Significativité élevée

Dans le reste de l’étude, seuls les chats euthyroïdiens et hyperthyroïdiens (non équilibrés) ont été comparés. Pour quatre des congénères de PBDE analysés, la concentration sérique était supérieure chez les chats hyperthyroïdiens par rapport aux autres, même en corrigeant pour l’âge (plus l’animal et vieux et plus il a été exposé au cours de sa vie). Cette différence était hautement significative, la valeur de p allant de 0,01 à 0,0007 selon les congénères. Ce qui fait sens, pour les auteurs, c’est que trois de ces quatre congénères sont connus pour s’accumuler dans les poussières de maisons (pour les férus de toxicologie, ce sont les BDE-99, BDE-153 et BDE-183).

Un « mystère »

Ils observent aussi qu’un congénère particulier, BB-209, est présent d'une part chez tous les chats de l'étude, et d'autre part, en concentration relativement élevée (médiane à 55 pmol/g de graisse). Pourtant, les prélèvements ont été effectués en 2010 et que ce composé n’est plus utilisé depuis 2000 en Europe. Il ne s’agit pas d’un congénère s’accumulant dans les poussières, et donc trouver son origine chez les chats mériterait d'être identifiée. Ne serait-ce que pour lever ce « mystère ».

Pas de lien de causalité

Les auteurs préviennent qu’un niveau d’association élevé est un critère de suspicion important, mais pas une démonstration de causalité. « Mais il ne peut être exclu que cette association représente un facteur contribuant au déclenchement de l’hyperthyroïdisme félin ». Ils retiennent deux arguments supplémentaires à l'appui de cette suspicion: la chronologie (description de l'hyperthyroïdie féline postérieure à l'apparition des retardateurs de flamme et augmentation de sa fréquence depuis) et toxicité pour la thyroïde de certains de ces congénères.
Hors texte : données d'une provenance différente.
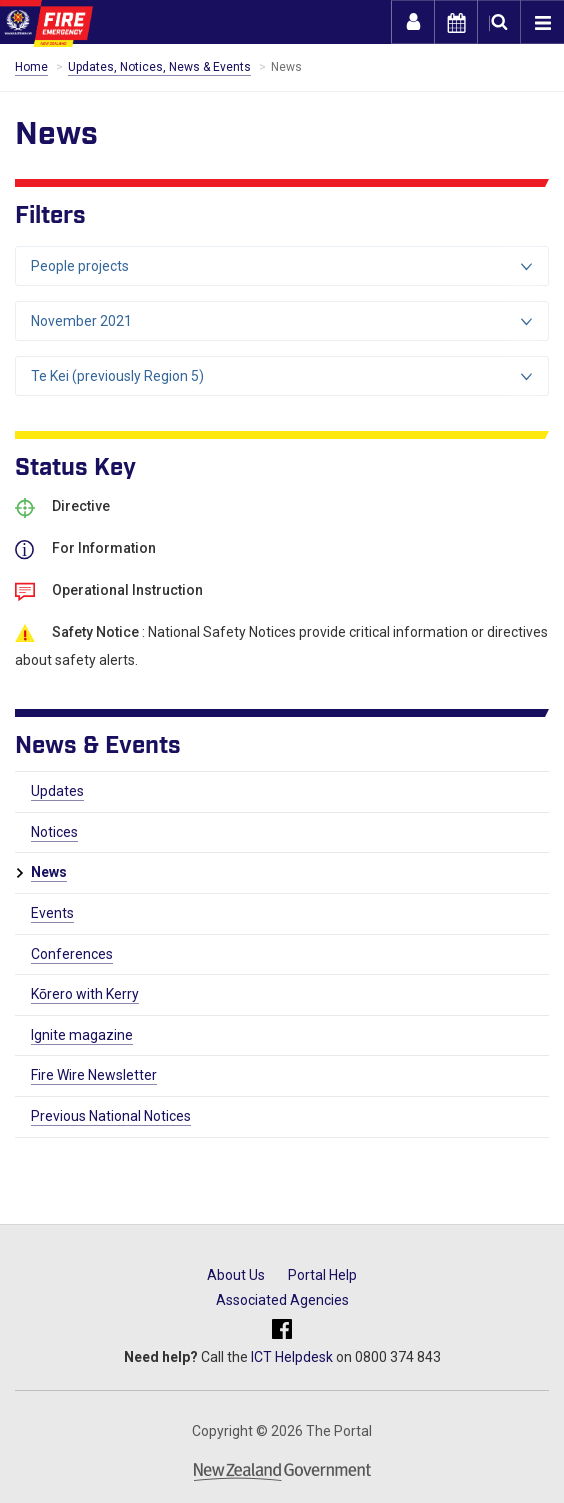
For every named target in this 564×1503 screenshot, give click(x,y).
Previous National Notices (111, 1116)
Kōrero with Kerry (85, 994)
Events (52, 913)
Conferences (72, 954)
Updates (57, 791)
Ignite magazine (82, 1035)
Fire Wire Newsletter (94, 1075)
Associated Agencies (282, 1300)
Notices (54, 832)
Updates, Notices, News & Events (159, 67)
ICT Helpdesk (292, 1357)
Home (31, 67)
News (49, 872)
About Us (236, 1275)
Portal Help (322, 1275)
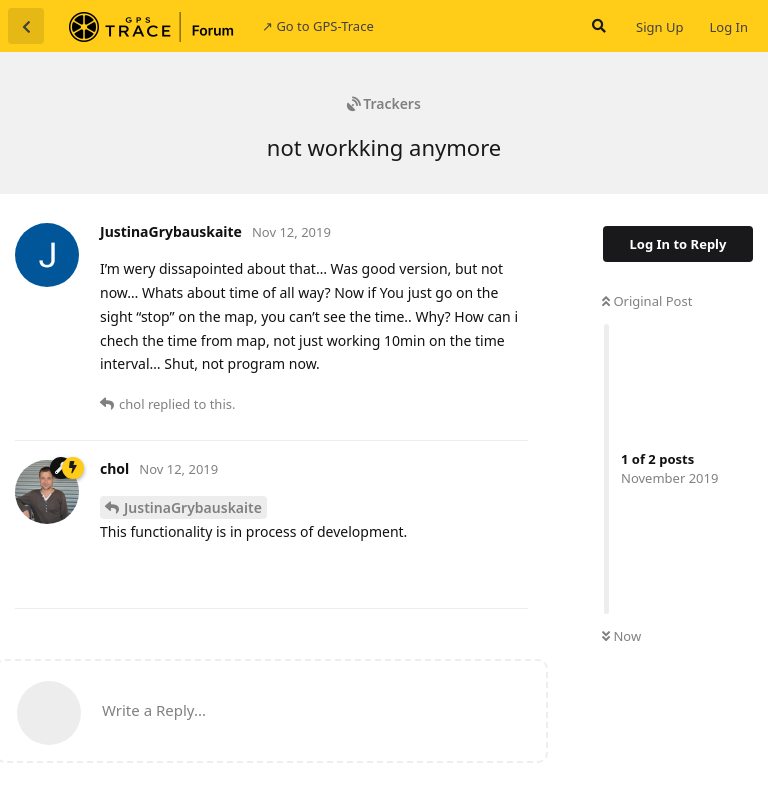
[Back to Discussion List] (26, 26)
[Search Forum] (597, 26)
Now (621, 636)
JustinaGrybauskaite (193, 507)
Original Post (647, 301)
Ils confirment ainsi des travaux américains publiés dès 2007, dans lesquels, probablement en raison du faible nombre d’animaux inclus, seule une tendance avait été détectée (concentration totale en PBDE numériquement supérieure chez les chats hyperthyroïdiens). Ces auteurs concluaient déjà que « les chats peuvent servir de sentinelle pour mieux évaluer l’exposition humaine chronique aux PBDE et ses effets sanitaires ».